SELECTED EXTRACT:
________________________________________

The Experience of Gratitude is Not a “Should”

Gratitude reminder from my Yogi tea

Tomorrow is Thanksgiving and so many of us are turning our hearts toward big, beautiful meals and the idea of gratitude.

Gratitude was my main guiding word this year. So naturally I have lots of thoughts during my very favorite holiday.

I’ve never loved Thanksgiving for the gratitude part. I loved it for the simplicity, for its ability to not add so many layers of complexity to what I am really wanting to experience: deep connection with those I love, deep enjoyment I find myself most capable of within a slower pace in life, and deep nourishment – physically and spiritually.

But something about the idea of gratitude tended to rub me the wrong way.

And I didn’t understand it until this year, as I dove into this word, allowing it to guide me, to show me, to open me to what I longed to understand.

And this is what I understand.

I resisted not the practice of gratitude, but this ever pervasive idea or sense of obligation, guilt and shame I felt around the word.

“I should be grateful.”

“You should be grateful.”

And my heart would hear those words and want to yell “No!”

And now I know why. Why I resisted what seems so true.

Because every time we feel as though we “should be” grateful, we negate the pain or hurt or struggle that we are experiencing in that moment, instead of gratitude.

________________________________________

EXTRACTED RECORDS:
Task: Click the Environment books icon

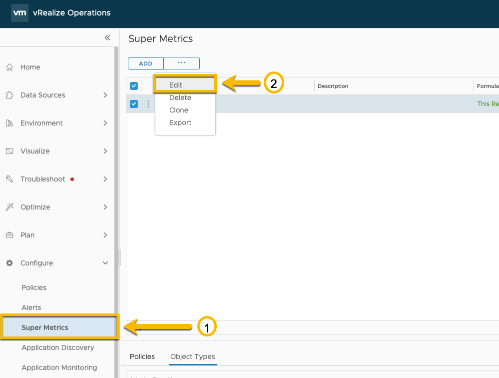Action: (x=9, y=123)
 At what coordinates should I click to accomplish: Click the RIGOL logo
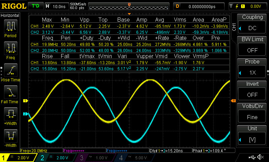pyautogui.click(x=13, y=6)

________________________________________

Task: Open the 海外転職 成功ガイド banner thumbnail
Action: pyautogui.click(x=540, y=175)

________________________________________

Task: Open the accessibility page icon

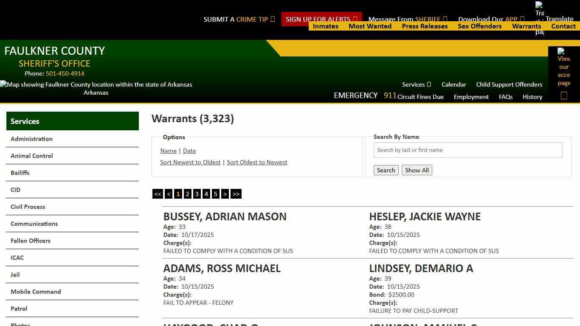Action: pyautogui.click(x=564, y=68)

________________________________________

TASKS FOR THIS EXERCISE:
(1) In the gratitude post, do these statements agree with what it says? (a) Gratitude was the writer's main guiding word this year. (b) The writer has always loved Thanksgiving for the gratitude part. (c) The writer resisted the practice of gratitude itself. Answer yes or no for each, and quote the deciding words.
(2) What feelings does the gratitude post say the writer felt around the word "gratitude"? List them all.
(3) From the gratitude post, extract the part that opens with the words containing "Gratitude reminder from" and closes with "physically and spiritually.".
Use only the gratitude post to respond; leave the items aside.

PER-TASK ANSWERS:
(1)
(a) Yes: "Gratitude was my main guiding word this year."
(b) No: "I’ve never loved Thanksgiving for the gratitude part."
(c) No: "I resisted not the practice of gratitude, but this ever pervasive idea or sense of obligation, guilt and shame I felt around the word."

(2)
- obligation
- guilt
- shame

(3)
Gratitude reminder from my Yogi tea

Tomorrow is Thanksgiving and so many of us are turning our hearts toward big, beautiful meals and the idea of gratitude.

Gratitude was my main guiding word this year. So naturally I have lots of thoughts during my very favorite holiday.

I’ve never loved Thanksgiving for the gratitude part. I loved it for the simplicity, for its ability to not add so many layers of complexity to what I am really wanting to experience: deep connection with those I love, deep enjoyment I find myself most capable of within a slower pace in life, and deep nourishment – physically and spiritually.